» **Your goal**
Add 136 to every coordinate value in the answers of the records, starting with the line with "Where should I" and going on through the end of the records, and give those lines again in full with the requests included. Leave the pictures out.

» **Data excerpts**
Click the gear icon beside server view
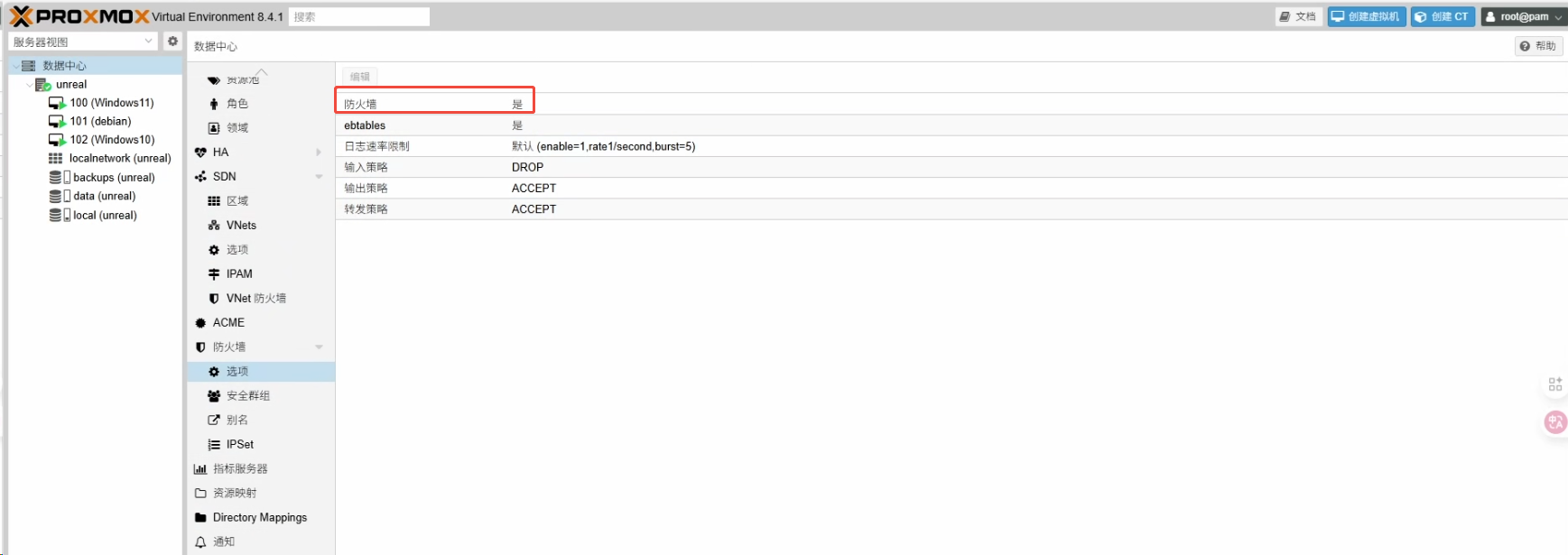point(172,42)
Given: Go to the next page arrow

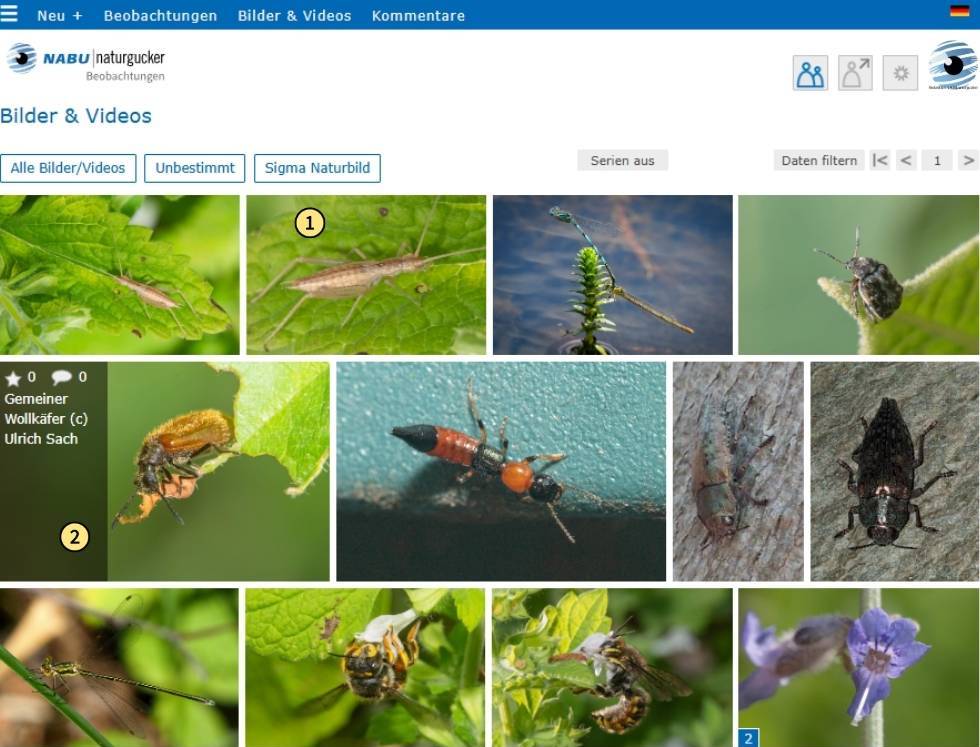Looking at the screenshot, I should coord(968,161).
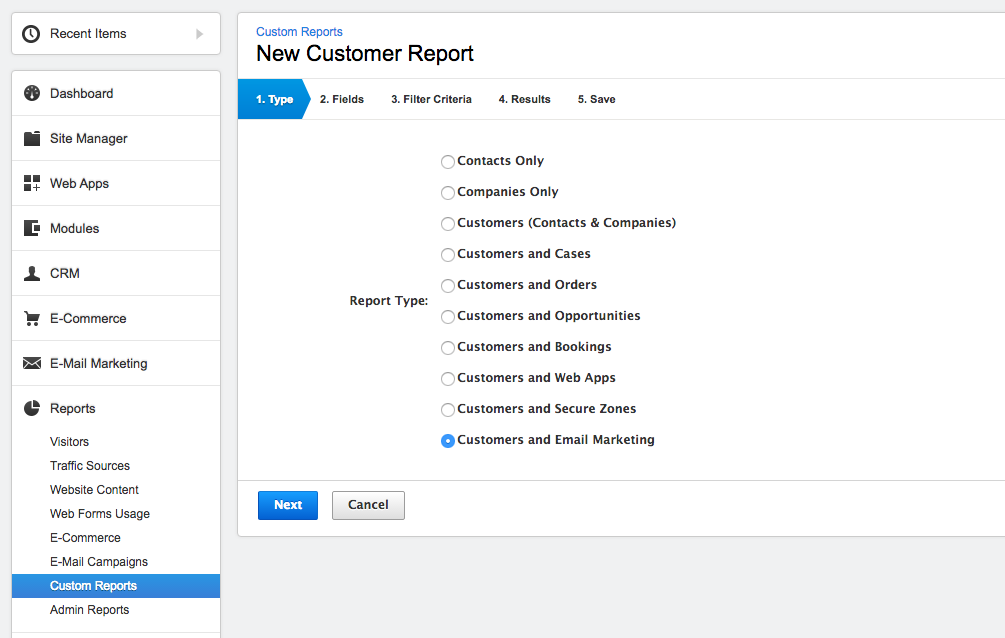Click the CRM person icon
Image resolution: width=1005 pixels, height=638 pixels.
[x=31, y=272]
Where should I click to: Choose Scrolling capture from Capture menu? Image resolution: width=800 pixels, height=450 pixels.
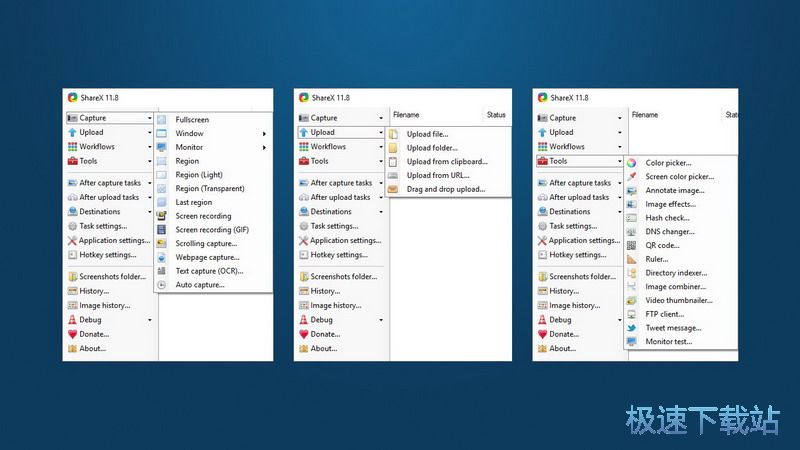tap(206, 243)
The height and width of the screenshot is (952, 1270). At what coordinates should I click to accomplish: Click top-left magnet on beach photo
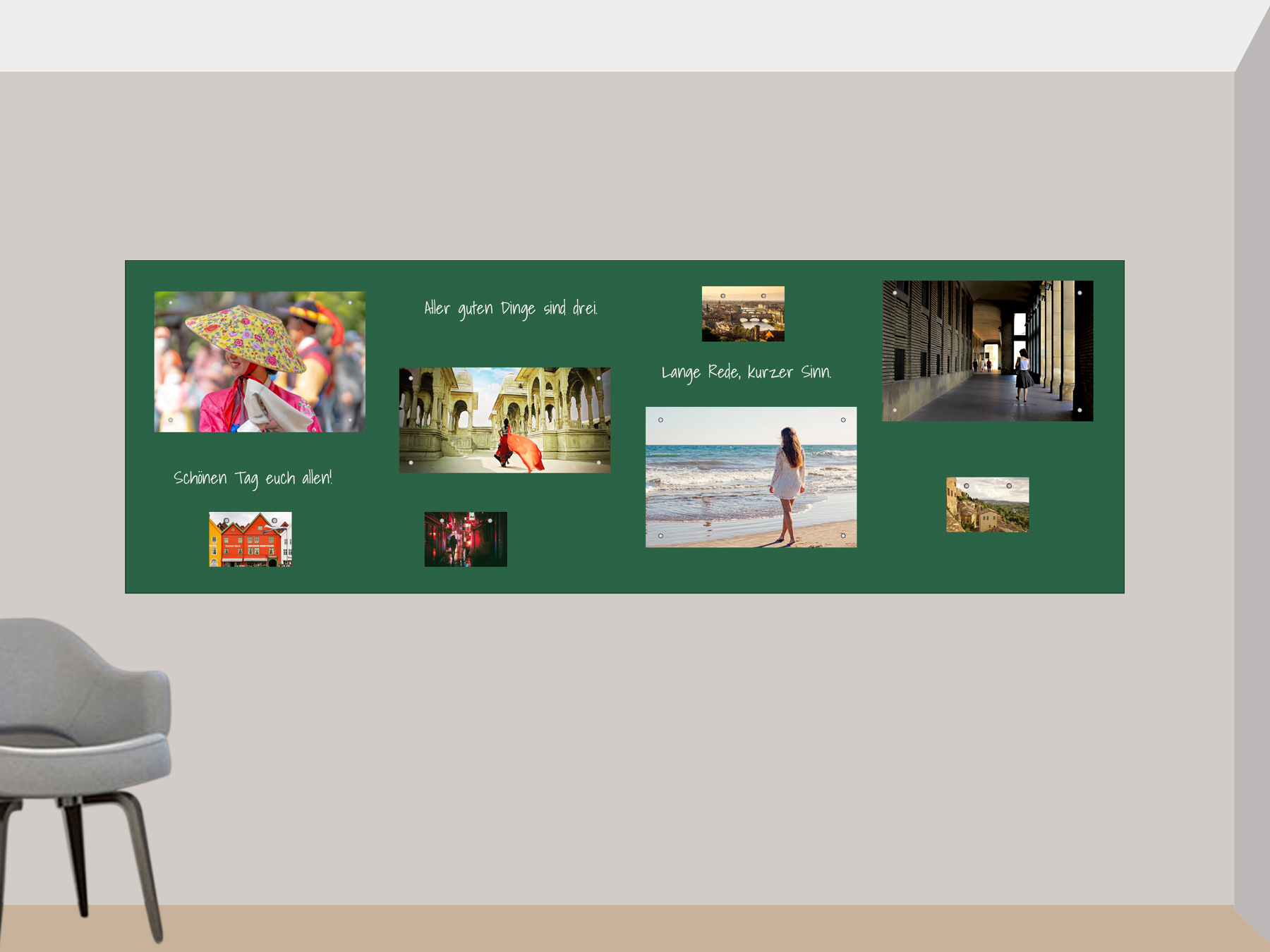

» **Reply**
Where should I click to: Choose Scrolling capture from Capture menu? Image resolution: width=800 pixels, height=450 pixels.
tap(342, 379)
The height and width of the screenshot is (952, 1270). At what coordinates should I click to accomplish: Click top-left magnet on beach photo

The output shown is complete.